Mountains in Indonesia

The Fakfak Mountains (Pegunungan Fakfak) are located on the Bomberai Peninsula to the north of Fakfak in West Papua province, Indonesia.

== Geography ==
Topography includes the following top elevations in Fakfak Mountains:
- Baham at 613 m (coordinates 3.0719 ° S 132.6935 ° E )
- Gunung Weri at 537 m (coordinates 3.2098 ° S 132.7128 ° E )
- Patimun at 499 m (coordinates 3.0444 ° S 132.5228 ° E )
- Samai at 980 m (coordinates 3.1118 ° S 132.6206 ° E )

== Climate ==
Tropical rainforest climate prevails in the area. The annual average temperature in the area is 20 °C. The hottest month is November, when the average temperature is 21 °C, and the coldest is June, with 18 °C. The average annual rainfall is 3 217 millimeters. The rainy month is June, with an average of 438 mm rainfall, and the driest is October, with 167 mm rainfall.

==Flora and fauna==
Fauna of the Fakfak Mountains includes the black-eared catbird and Oninia senglaubi, a member of the family of the narrow-mouthed frogs (Microhylidae).

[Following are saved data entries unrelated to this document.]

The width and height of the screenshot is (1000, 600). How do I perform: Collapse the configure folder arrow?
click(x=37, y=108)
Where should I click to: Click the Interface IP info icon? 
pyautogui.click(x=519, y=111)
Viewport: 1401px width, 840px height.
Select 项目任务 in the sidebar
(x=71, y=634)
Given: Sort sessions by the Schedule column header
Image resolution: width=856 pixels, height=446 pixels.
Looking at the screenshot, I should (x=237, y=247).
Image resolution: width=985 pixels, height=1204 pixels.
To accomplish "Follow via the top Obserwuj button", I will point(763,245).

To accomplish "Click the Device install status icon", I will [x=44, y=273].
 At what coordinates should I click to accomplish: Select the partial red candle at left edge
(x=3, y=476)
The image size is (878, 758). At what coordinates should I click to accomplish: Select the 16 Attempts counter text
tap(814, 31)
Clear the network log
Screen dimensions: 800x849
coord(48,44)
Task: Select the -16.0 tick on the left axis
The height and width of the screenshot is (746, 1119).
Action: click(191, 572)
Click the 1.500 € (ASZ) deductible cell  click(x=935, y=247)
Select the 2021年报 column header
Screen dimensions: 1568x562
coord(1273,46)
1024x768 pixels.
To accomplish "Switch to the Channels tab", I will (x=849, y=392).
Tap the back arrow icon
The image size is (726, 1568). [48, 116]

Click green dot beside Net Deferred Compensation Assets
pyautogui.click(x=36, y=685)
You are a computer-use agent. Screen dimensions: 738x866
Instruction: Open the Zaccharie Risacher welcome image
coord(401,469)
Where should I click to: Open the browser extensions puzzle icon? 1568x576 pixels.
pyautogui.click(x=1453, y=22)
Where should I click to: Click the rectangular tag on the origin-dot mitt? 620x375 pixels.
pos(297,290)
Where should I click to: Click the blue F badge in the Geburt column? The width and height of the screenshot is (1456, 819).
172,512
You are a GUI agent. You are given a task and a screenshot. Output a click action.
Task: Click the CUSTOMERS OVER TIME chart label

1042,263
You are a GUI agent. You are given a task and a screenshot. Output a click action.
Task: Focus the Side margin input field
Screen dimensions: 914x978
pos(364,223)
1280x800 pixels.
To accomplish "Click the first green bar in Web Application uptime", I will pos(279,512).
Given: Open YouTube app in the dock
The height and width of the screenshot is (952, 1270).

Bird species recorded at FakFak Mountains:
- Papuan Eagle
- Papuan Pitta
- Vogelkop Bowerbird
- Black Berrypecker
- Little Shrikethrush
- Greater Melampitta
- Banded Yellow Robin
- Olive Flyrobin
- Island Leaf Warbler
- Capped White-eye
- Fairy lorikeet

Fakfak Mountains Nature Reserve, also known as Pegunungan Fakfak Nature Reserve, covers an area of 343.91 km^{2}.